Experts told about the secret hacker tool Bvp47 of the Equation Group


Researchers from the Chinese Pangu Lab have revealed details about the “top-level” backdoor used by the APT-grouping Equation Group. The tool, dubbed Bvp47 due to numerous references to the Bvp string and the numeric value 0x47 in the encryption algorithm, was discovered on Linux-based systems during an investigation in 2013.

During the Operation Telescope malware campaign related to the deployment of Bvp47, a variant of the malware was used, characterized by “advanced hidden channel behavior based on TCP SYN packets, code obfuscation, system concealment and self-destruction tactics.”

Bvp47 was used to carry out attacks on more than 287 facilities in the academic, economic, military, scientific and telecommunications sectors located in 45 countries, mainly in China, Korea, Japan, Germany, Spain, India and Mexico. The malware has gone unnoticed for more than a decade.

The backdoor is also equipped with a remote control function, which is protected by an encryption algorithm.

Presumably, the group is associated with the Tailored Access Operations (TAO) division of the NSA. The Equation Group malware suite became public in 2016, when the Shadow Brokers group unveiled the entire package of exploits used by the elite hacker team.

The incident analyzed by Pangu Lab includes two servers compromised from the inside, an email server and a corporate server named V1 and V2, respectively, as well as an external domain (designated as A) using a new two-way communication mechanism to steal confidential data from systems.

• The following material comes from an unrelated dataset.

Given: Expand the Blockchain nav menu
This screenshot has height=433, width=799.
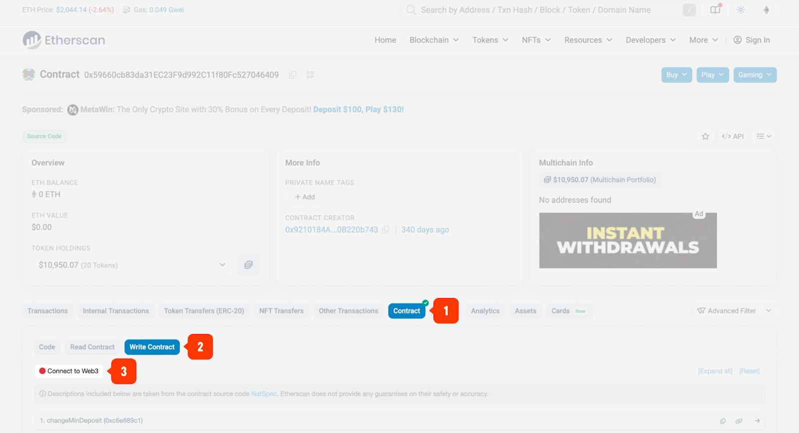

“There is an abnormal connection between external host A and server V1. In particular, A first sends a SYN packet with a 264-byte payload to port 80 of server V1, and then server V1 immediately initiates an external connection to the high-performance port of machine A and supports a large amount of data exchange,” the experts said.

“The tool is well designed, powerful and widely adapted. His ability to network attacks exploiting zero-day vulnerabilities was unstoppable, and his data collection under covert control did not require much effort,” the experts noted.